Records to use:
··········

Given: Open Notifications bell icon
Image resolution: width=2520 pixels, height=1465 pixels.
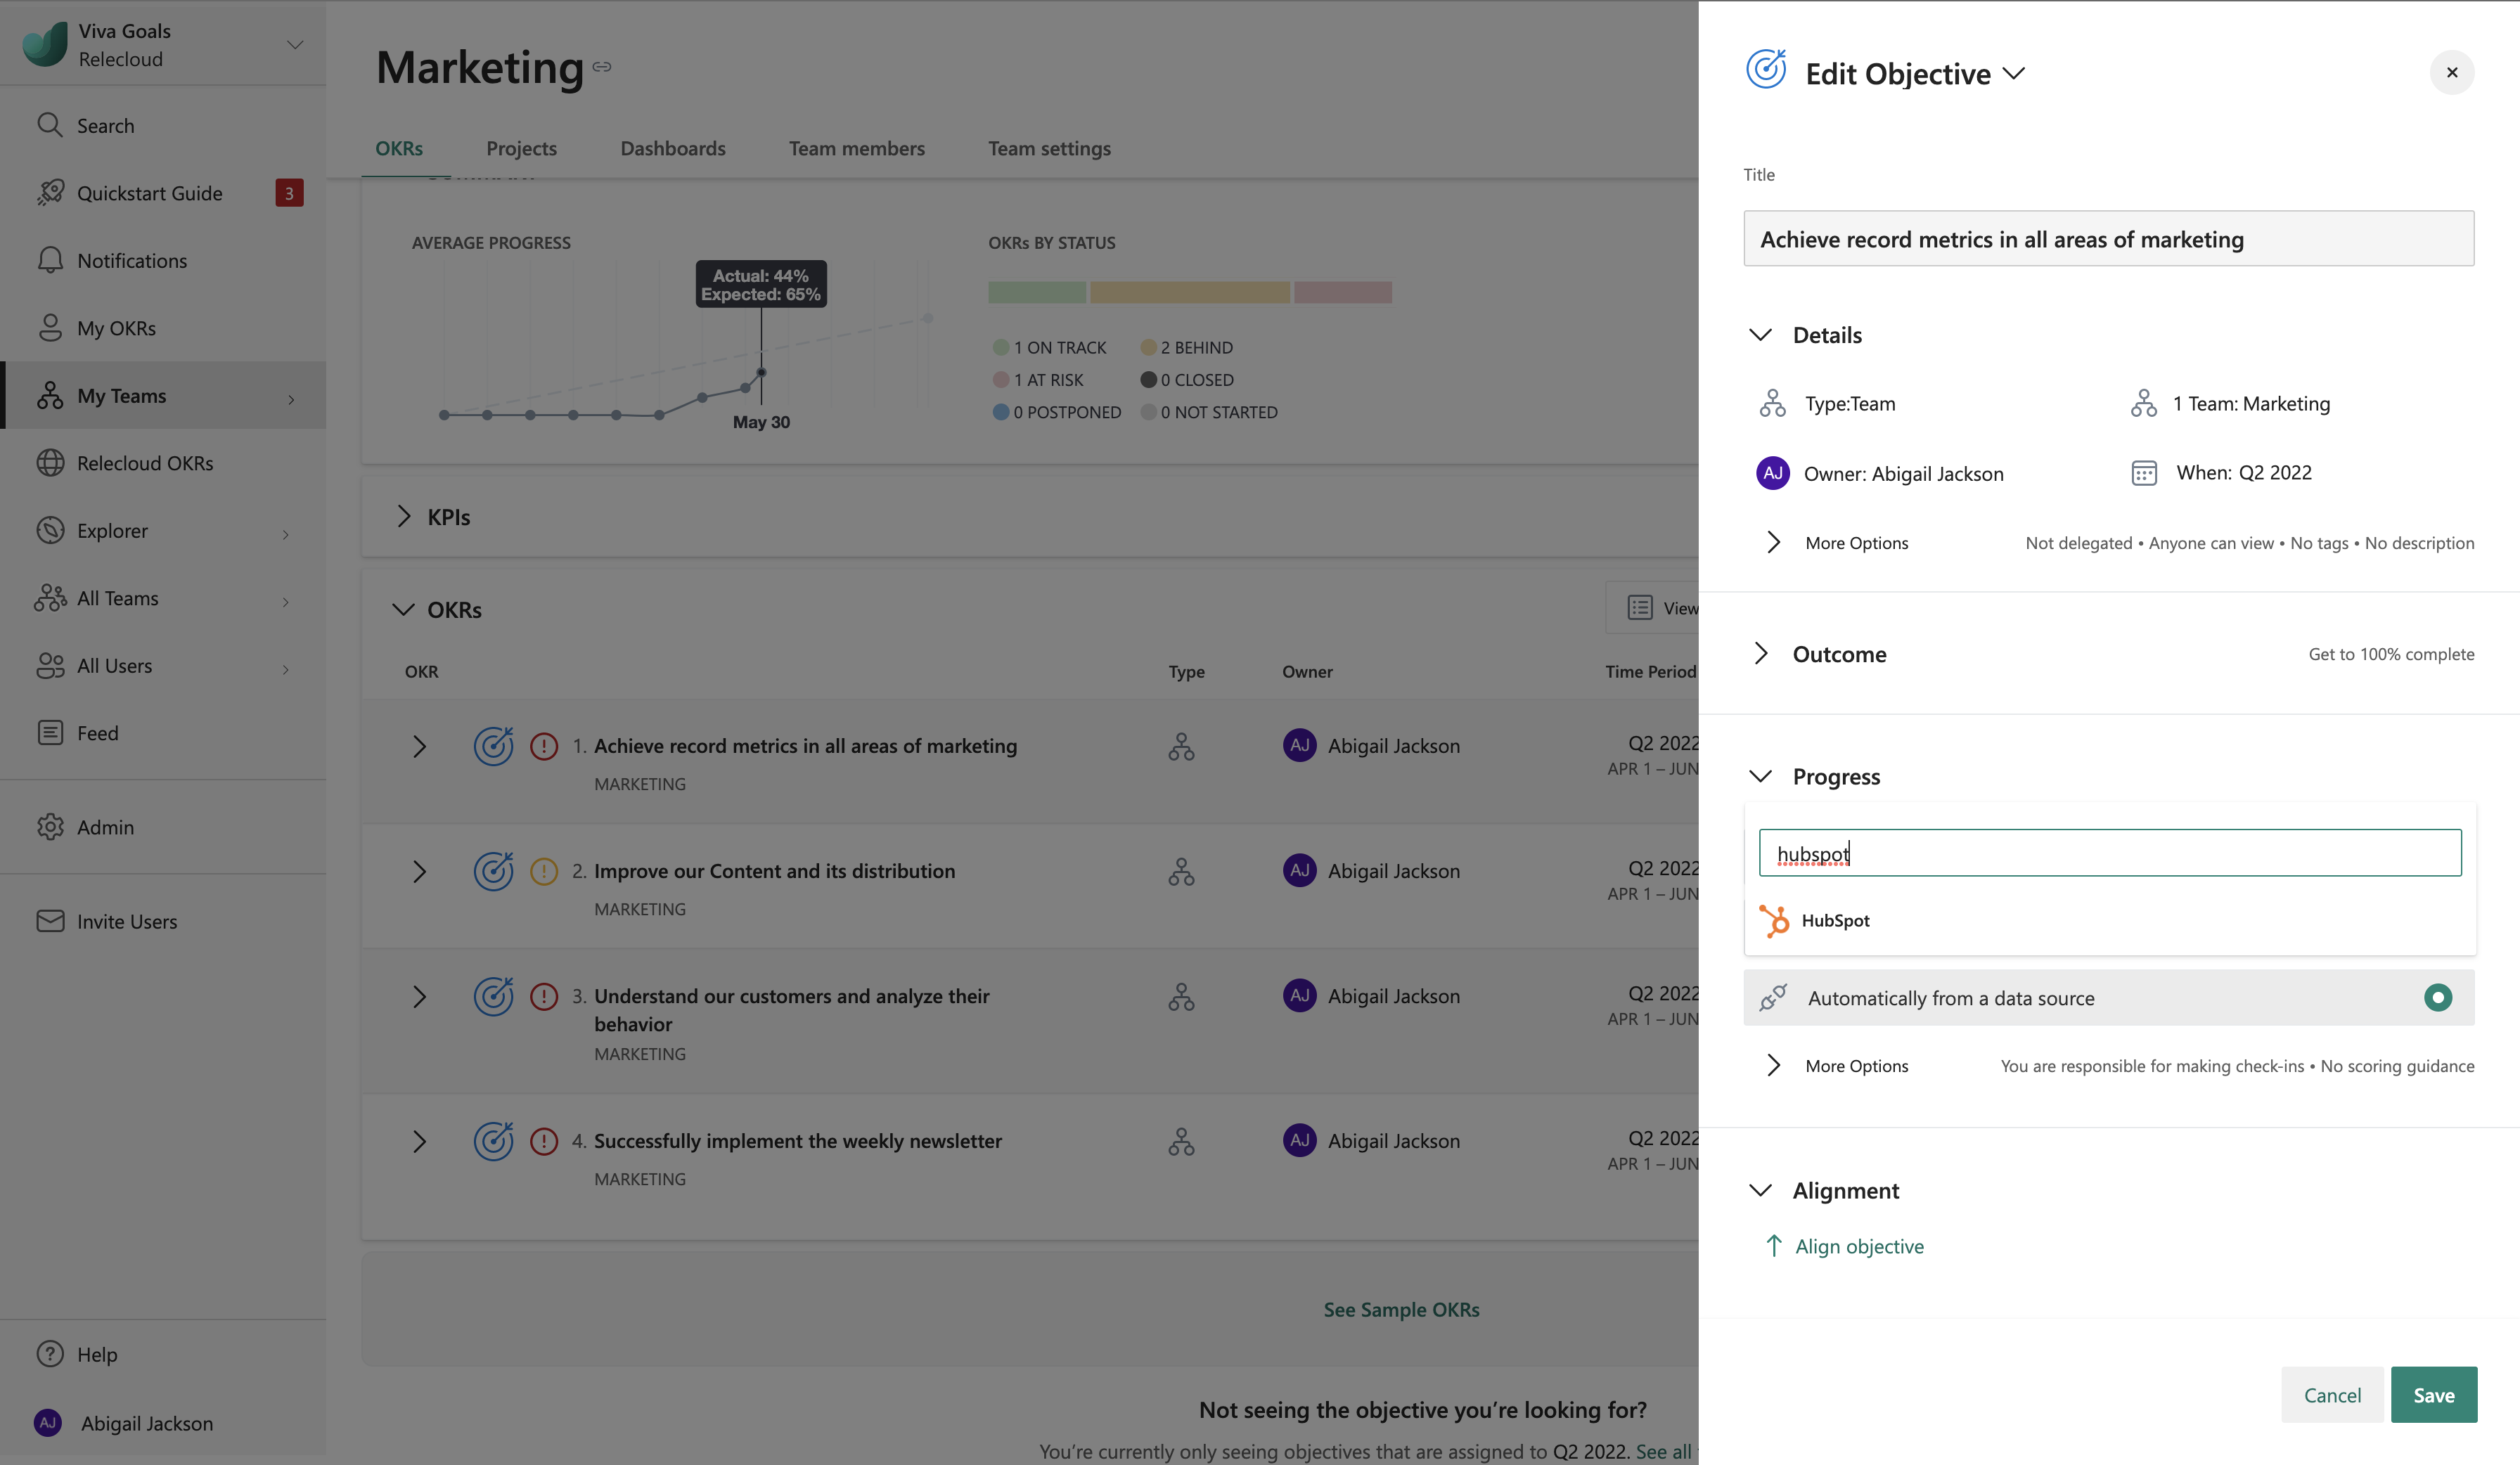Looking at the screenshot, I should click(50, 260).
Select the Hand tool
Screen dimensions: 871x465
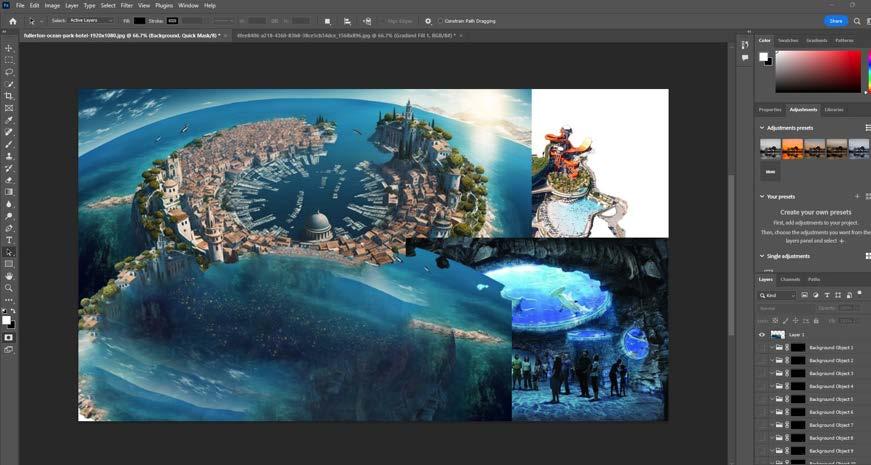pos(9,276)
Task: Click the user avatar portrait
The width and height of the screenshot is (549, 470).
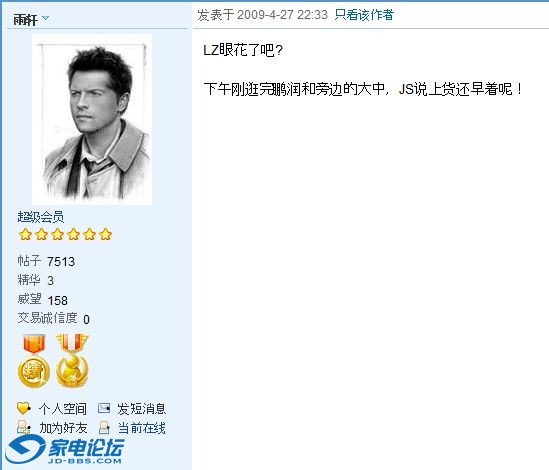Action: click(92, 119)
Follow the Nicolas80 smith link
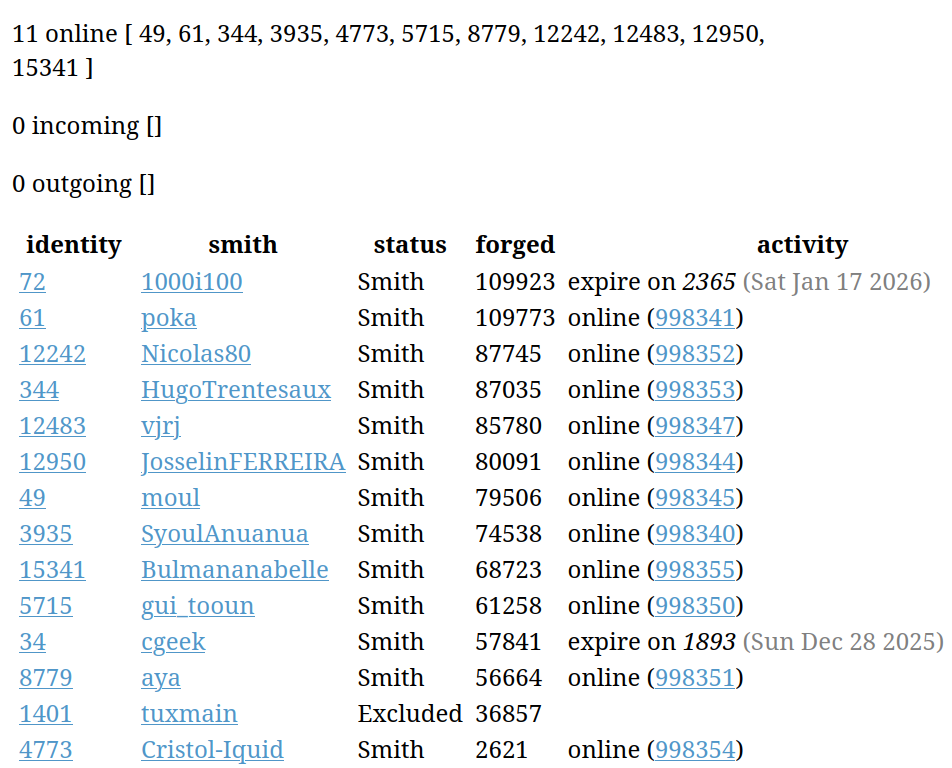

··········

Aim: Extract each line of the records that contains the string "height", matching case exactly.

The response:
Image resolution: width=2520 pixels, height=1465 pixels.
The width and height of the screenshot is (549, 470).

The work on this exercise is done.